Chertoff also mentioned that 100 countries now have the capabilities to perform cyber attacks and cyber espionage. Though cyberwar is a serious threat, should US cyber war doctrine be the same doctrine we used to defend ourselves against a nuclear attack?
Nuclear weapons could vaporize an entire area and leave it inhospitable for 20-30 years. Where many times cyber attacks are more espionage related, they could turn deadly if power, telecommunications or infrastructure is damaged in a large city. Civil security, medical and food supply could be the heaviest hit.
But one thing that really sticks out to me is the sheer number of nations that have cyber war capabilities. When you compare 9 countries that have nuclear weapon capabilities to the 100 that have cyber attack capabilities, this is a whole new ball game. The attack could almost come from almost anywhere and strike anywhere at anytime.

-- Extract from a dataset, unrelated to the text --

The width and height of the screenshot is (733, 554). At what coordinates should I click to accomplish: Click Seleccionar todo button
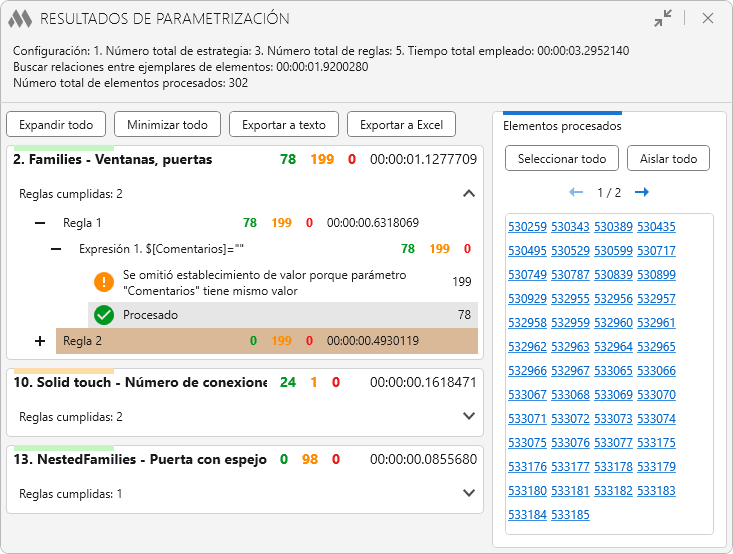[x=562, y=159]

Cyberwar is very cheap compared to the technology, infrastructure and financial output it takes to build nukes. Also, if someone launched a nuke, pretty sure it could be tracked back to the country of origin fairly easily. Where cyber attacks are very stealthy and sometimes are bounced through several different countries before hitting their target.
What is scary too is that Chertoff mentioned an attack against air traffic control systems. Ira Winkler, former NSA agent and president of the Internet Security Advisors Group said that not only is such an attack possible, but security was never built into air traffic control systems to begin with.
This brings up another issue. The level of force used in responding to a cyber attack. If a third world country launches a cyber attack against the US and disables it’s air traffic control systems while planes are in the air, hundreds of planes and thousands of lives would be at risk. Would we respond by disabling their air traffic control system, when they may only have ten airplanes total in the whole country?
Many experts have said that the US will not take cyber security seriously unless there is a cyber 9/11. The US needs to sit down with the international community and hammer out realistic policy now on responding to cyber attacks. The longer we continue without black and white policies the greater the risk will become.